> Interface element records:
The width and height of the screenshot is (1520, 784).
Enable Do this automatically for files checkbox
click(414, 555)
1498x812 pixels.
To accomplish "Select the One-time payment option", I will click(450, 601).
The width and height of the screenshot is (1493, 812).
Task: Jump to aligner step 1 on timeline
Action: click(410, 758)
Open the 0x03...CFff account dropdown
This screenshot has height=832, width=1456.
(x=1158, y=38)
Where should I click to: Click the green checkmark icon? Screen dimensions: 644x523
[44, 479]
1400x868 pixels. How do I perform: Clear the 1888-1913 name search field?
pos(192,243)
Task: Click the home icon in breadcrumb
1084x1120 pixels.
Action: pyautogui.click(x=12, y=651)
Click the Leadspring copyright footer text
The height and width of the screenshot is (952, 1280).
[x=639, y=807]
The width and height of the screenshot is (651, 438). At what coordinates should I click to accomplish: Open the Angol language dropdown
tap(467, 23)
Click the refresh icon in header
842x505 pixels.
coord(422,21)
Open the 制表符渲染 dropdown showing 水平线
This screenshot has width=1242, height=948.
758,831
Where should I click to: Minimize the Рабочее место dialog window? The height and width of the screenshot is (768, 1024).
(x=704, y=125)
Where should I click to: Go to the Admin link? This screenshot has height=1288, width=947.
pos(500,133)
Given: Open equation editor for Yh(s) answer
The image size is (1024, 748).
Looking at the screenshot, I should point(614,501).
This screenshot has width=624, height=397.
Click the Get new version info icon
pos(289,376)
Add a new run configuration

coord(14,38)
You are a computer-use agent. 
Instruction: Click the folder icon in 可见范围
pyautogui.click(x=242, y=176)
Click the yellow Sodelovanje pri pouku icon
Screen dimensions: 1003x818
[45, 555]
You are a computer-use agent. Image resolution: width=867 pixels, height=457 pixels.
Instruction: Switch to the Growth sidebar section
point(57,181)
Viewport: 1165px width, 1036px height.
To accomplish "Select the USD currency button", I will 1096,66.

> What to produce: Convert these rows into a numbered list, leaving out blank lines.

> Final result:
1. The width and height of the screenshot is (1520, 784).
2. Enable Do this automatically for files checkbox
3. click(414, 555)
4. 1498x812 pixels.
5. To accomplish "Select the One-time payment option", I will click(450, 601).
6. The width and height of the screenshot is (1493, 812).
7. Task: Jump to aligner step 1 on timeline
8. Action: click(410, 758)
9. Open the 0x03...CFff account dropdown
10. This screenshot has height=832, width=1456.
11. (x=1158, y=38)
12. Where should I click to: Click the green checkmark icon? Screen dimensions: 644x523
13. [44, 479]
14. 1400x868 pixels. How do I perform: Clear the 1888-1913 name search field?
15. pos(192,243)
16. Task: Click the home icon in breadcrumb
17. 1084x1120 pixels.
18. Action: pyautogui.click(x=12, y=651)
19. Click the Leadspring copyright footer text
20. The height and width of the screenshot is (952, 1280).
21. [x=639, y=807]
22. The width and height of the screenshot is (651, 438). At what coordinates should I click to accomplish: Open the Angol language dropdown
23. tap(467, 23)
24. Click the refresh icon in header
25. 842x505 pixels.
26. coord(422,21)
27. Open the 制表符渲染 dropdown showing 水平线
28. This screenshot has width=1242, height=948.
29. 758,831
30. Where should I click to: Minimize the Рабочее место dialog window? The height and width of the screenshot is (768, 1024).
31. (x=704, y=125)
32. Where should I click to: Go to the Admin link? This screenshot has height=1288, width=947.
33. pos(500,133)
34. Given: Open equation editor for Yh(s) answer
35. The image size is (1024, 748).
36. Looking at the screenshot, I should point(614,501).
37. This screenshot has width=624, height=397.
38. Click the Get new version info icon
39. pos(289,376)
40. Add a new run configuration
41. coord(14,38)
42. You are a computer-use agent. 
43. Instruction: Click the folder icon in 可见范围
44. pyautogui.click(x=242, y=176)
45. Click the yellow Sodelovanje pri pouku icon
46. Screen dimensions: 1003x818
47. [45, 555]
48. You are a computer-use agent. Image resolution: width=867 pixels, height=457 pixels.
49. Instruction: Switch to the Growth sidebar section
50. point(57,181)
51. Viewport: 1165px width, 1036px height.
52. To accomplish "Select the USD currency button", I will 1096,66.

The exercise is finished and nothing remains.